Introduction: Pheochromocytoma and paraganglioma (PPGL), a relative rare neuroendocrine tumor, was re-classified as a malignant tumor according to WHO Classification of Endocrine Organs in 2017 due to its metastatic potential. The review article in 2019 from New England Journal of Medicine stated succinate dehydrogenase B (SDHB) mutation was associated with metastasis. Grading System for Adrenal Pheochromocytoma and Paraganglioma (GAPP) was proposed in 2014, with Ki-67 index of 1% and 3% as scoring parameters for predicting metastasis. However, the cut-off value differs across studies and remains questionable. Furthermore, there is no other demographic variable reported for metastasis prediction. Therefore, we aimed to analyze the disease and to find predictive factors for metastasis.

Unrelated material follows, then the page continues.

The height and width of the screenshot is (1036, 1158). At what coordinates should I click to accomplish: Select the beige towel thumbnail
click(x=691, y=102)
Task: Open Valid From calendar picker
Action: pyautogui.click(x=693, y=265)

Methods: Patients diagnosed with PPGL from 2010 to 2019 were reviewed retrospectively in single institute. Demographic data, including classical symptoms of sympathetic nervous system hyperactivity were recorded, together with biochemistry related to pheochromocytoma (vanillylmandelic acid, catecholamine) and pathological features including tumor size, Ki-67 proliferation index, SDHB mutation and disease metastasis. Both descriptive and comparative statistical analyses were performed.
Results: Among total 89 patients included, 47 (52.8%) were male, with the mean age of 52.6 ± 12.8 and BMI of 23.9 ± 3.9 kg/m2 at diagnosis. The mean follow-up duration was 34.2 months, and 12 (13.5%) patients were observed with disease metastasis. Comparing metastasis group with non-metastasis group, most of the demographic data, clinical presentation, vanillylmandelic acid, catecholamine and tumor characteristics were not statistically different. But in gender, male appears as a risk for develop metastasis (p=0.03). In pathological features, tumor size and SDHB mutation (n=1, p=0.140) did not reach statistical significance. As for Ki-67 index, significantly higher value was noted in metastasis group (2.2 ± 2.1 vs. 8.6 ± 6.2, p<0.001). By multivariate logistic regression, Male gender (OR = 7.674, 95% CI = 1.286 - 45.797; p=0.025) and Ki-67 index with cutoff at 5% (OR = 17.275, 95% CI = 3.786 - 78.834, p<0.001) were independent risk factors for metastasis.
Conclusions: In contrast to previous literature and scoring parameters, our results showed higher Ki-67 index in PPGL patients, with greater cutoff value of 5% as a significant predictor for metastasis. Moreover, male gender could also be an independent risk factor for metastatic potential in patients with PPGL.